**Action item**:
Find the line in the material below that contains "452613, Россия, Республика", then give it again, with all later lines, exactly as shown.

Material for this task Block Start

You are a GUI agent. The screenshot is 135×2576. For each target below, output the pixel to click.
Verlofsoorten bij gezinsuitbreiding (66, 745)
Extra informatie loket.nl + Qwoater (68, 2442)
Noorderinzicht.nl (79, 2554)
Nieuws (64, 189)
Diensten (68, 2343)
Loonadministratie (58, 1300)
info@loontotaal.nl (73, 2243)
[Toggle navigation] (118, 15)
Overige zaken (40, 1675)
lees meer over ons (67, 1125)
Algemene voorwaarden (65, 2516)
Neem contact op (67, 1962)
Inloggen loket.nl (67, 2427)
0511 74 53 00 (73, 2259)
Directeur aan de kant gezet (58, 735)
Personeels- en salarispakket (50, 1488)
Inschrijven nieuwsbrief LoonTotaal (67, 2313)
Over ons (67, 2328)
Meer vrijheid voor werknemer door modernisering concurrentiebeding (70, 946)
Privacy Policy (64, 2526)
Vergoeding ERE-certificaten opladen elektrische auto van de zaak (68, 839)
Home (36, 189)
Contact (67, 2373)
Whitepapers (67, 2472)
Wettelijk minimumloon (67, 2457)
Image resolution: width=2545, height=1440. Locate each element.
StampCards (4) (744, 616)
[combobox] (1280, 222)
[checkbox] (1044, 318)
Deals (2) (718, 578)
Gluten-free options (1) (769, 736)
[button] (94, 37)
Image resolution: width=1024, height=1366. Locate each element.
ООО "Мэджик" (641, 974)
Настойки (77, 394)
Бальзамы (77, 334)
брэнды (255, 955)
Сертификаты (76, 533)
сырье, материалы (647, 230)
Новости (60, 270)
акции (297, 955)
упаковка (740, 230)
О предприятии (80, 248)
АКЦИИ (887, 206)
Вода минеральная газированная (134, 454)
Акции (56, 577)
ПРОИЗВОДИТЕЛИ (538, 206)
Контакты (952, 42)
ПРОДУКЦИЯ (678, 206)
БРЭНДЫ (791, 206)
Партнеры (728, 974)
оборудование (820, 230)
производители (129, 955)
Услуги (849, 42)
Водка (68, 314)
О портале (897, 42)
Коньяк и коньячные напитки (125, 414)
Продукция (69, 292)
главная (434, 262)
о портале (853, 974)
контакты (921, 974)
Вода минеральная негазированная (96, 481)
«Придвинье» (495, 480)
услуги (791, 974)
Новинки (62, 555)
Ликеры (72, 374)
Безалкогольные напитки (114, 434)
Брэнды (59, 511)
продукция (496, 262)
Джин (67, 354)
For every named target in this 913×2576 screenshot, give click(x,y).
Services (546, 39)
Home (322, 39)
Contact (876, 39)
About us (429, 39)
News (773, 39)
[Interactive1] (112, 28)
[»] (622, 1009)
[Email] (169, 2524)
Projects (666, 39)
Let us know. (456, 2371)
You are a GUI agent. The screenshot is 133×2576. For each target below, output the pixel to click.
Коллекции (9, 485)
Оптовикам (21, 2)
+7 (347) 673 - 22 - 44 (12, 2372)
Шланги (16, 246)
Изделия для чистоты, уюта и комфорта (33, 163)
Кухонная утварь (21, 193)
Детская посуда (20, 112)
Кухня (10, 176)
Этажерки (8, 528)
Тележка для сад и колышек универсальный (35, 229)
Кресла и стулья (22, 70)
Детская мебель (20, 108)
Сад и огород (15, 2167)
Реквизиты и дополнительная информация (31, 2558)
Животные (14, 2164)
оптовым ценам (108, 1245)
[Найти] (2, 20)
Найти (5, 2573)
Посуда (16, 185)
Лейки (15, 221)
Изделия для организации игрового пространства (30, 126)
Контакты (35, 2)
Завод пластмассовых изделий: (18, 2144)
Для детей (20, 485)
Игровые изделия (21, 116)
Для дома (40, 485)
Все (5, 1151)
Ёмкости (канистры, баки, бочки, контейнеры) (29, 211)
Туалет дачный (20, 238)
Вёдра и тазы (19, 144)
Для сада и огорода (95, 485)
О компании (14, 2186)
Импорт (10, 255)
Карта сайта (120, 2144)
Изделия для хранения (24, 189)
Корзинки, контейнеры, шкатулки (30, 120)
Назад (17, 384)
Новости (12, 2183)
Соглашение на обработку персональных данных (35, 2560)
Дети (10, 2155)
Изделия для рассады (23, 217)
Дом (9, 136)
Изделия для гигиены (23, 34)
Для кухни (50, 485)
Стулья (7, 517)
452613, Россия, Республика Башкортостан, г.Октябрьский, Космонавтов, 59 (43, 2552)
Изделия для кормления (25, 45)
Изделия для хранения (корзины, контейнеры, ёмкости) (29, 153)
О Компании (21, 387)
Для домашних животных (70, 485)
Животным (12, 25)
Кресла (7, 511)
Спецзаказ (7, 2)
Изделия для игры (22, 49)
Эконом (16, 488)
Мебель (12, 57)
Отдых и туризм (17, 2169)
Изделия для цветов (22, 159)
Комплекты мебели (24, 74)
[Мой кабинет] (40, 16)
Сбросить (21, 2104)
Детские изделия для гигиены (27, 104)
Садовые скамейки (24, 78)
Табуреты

Material for this task Block End

**Problem solution**:
452613, Россия, Республика Башкортостан, г.Октябрьский, Космонавтов, 59 (43, 2552)
Изделия для кормления (25, 45)
Изделия для хранения (корзины, контейнеры, ёмкости) (29, 153)
О Компании (21, 387)
Для домашних животных (70, 485)
Животным (12, 25)
Кресла (7, 511)
Спецзаказ (7, 2)
Изделия для игры (22, 49)
Эконом (16, 488)
Мебель (12, 57)
Отдых и туризм (17, 2169)
Изделия для цветов (22, 159)
Комплекты мебели (24, 74)
[Мой кабинет] (40, 16)
Сбросить (21, 2104)
Детские изделия для гигиены (27, 104)
Садовые скамейки (24, 78)
Табуреты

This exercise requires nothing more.